Un angelito del cielo como Goebbels, dijo aquello; una mentira repetida mil veces se convierte en verdad. Aunque el tío no fuera de fiar, en esto acertó. Y eso está pasando aquí, hace ya tiempo.

Lo digo porque estoy hasta el moño de oír hablar de “gobierno progresista, progresía social, progresía cultural, etc.”, siempre aplicados a las mismas gentes. Como para estas cosas siempre me gusta ir a la fuente, casi siempre, el diccionario de la RAE, lo he mirado y allí dice lo siguiente; Progreso=mejora, adelanto, en especial referido al adelanto cultural y técnico de una sociedad. Y curiosamente si comparas la definición con los logros, mejoras y adelantos culturales que enarbolan todos esos que se dicen progresistas, el asunto no cuadra ni a martillazos.

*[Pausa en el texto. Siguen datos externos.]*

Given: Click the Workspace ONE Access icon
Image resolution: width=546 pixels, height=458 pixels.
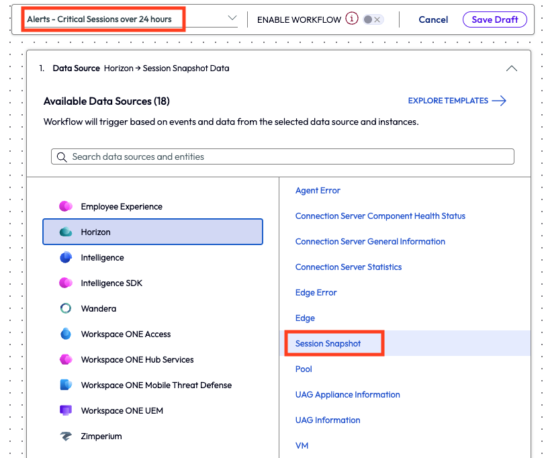Looking at the screenshot, I should pos(66,334).

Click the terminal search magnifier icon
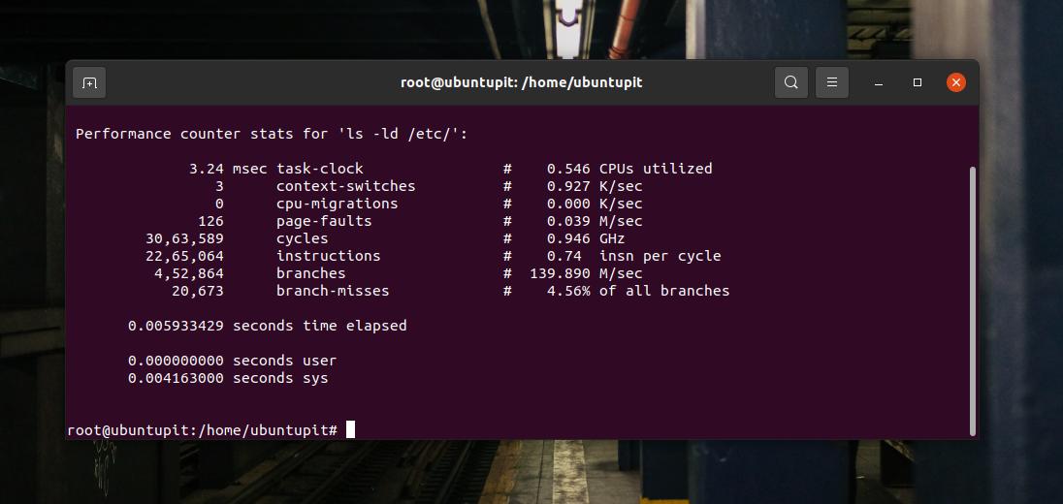791,83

Soy de los que piensan que eso de las etiquetas de derechas, izquierdas y similares no hay por dónde cogerlo, que un país lo que necesita son buenos administradores, algo así como en una gran comunidad donde el dinero que se recaude sirva para arreglar los problemas de todos, y que para eso no hacen falta dogmas ni libros rojos. Por eso, a ver si algún día, alguno de esos comentaristas tan sesudos, tan listos y tan esclarecidos, cuenta porqué, a una reunión con Podemos, IU y arrejuntados, el PSOE (y los comentaristas) le llaman una coalición de progreso, cuando estos a lo que aspiran es, simplemente, a tomar el poder y repartirse el país a su gusto, siempre sin explicar qué piensan hacer con los discrepantes cuando ellos tomen los resortes de poder, o donde van a poner el gulag.

Por lo demás, siguen saliendo las diferencias en la vara de medir. Ahora van a pedir a don  Chaves y don Griñán, qué, si les parece bien, se presenten a declarar, también si les place,  el 16 de marzo por el asuntillo ese de los Eres. Si fueran de otro partido menos “progresista”, ya estarían en el talego.

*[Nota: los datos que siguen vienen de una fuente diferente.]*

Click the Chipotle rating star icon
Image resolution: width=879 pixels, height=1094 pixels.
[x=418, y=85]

Por el contrario, la UGT velando por la limpieza moral de los trabajadores, está pidiendo cárcel para el currante que destapó la estafa de los cursos en Andalucía. Es una delicada forma de demostrar su amor a la verdad y su honradez.

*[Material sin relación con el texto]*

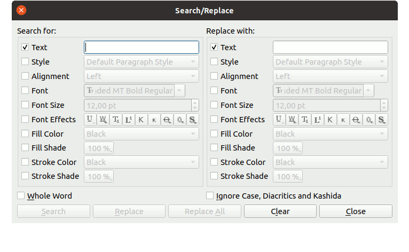The image size is (409, 252).
Task: Enable the Whole Word checkbox
Action: (x=21, y=196)
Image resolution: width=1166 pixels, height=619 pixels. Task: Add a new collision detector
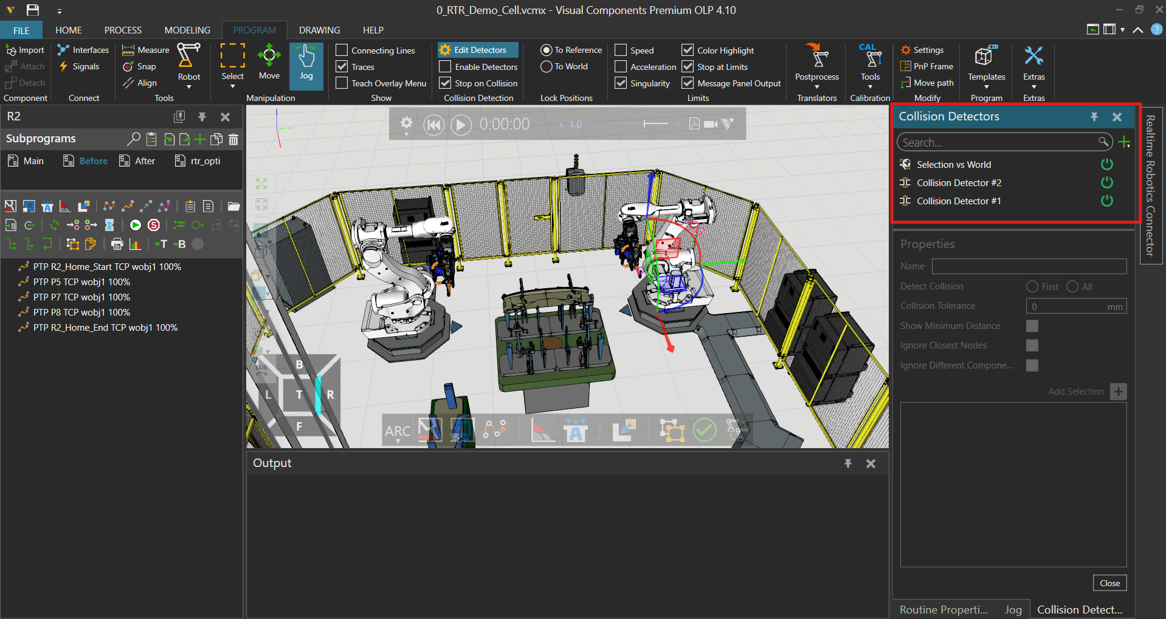click(1124, 142)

Y otra muestra de igualdad a la española. Cuatro majaras se reúnen en su pueblo y nombran a un presidente de gobierno “persona non grata” sin el menor problema, pero la Junta, tiene que pedir a una flamenca desencarcelada, que devuelva la Medalla de  Andalucía… si le viene bien.

En Málaga, dicen que hay un principio de acuerdo en el asunto Huelgasa, pero que el comité, “tiene que pedir la ratificación en asamblea”. Es curioso, un comité que sólo tiene facultades para decir que no, pero que para aceptar algo, lo tiene que preguntar. Qué cosas se oyen.

En fin, esperemos qué, ahora que han vuelto a darles todo, incluida esa inexplicable paga “de productividad”, nos perdonen al pueblo de Málaga y a sus visitantes, y se dignen volver a medio limpiar la ciudad.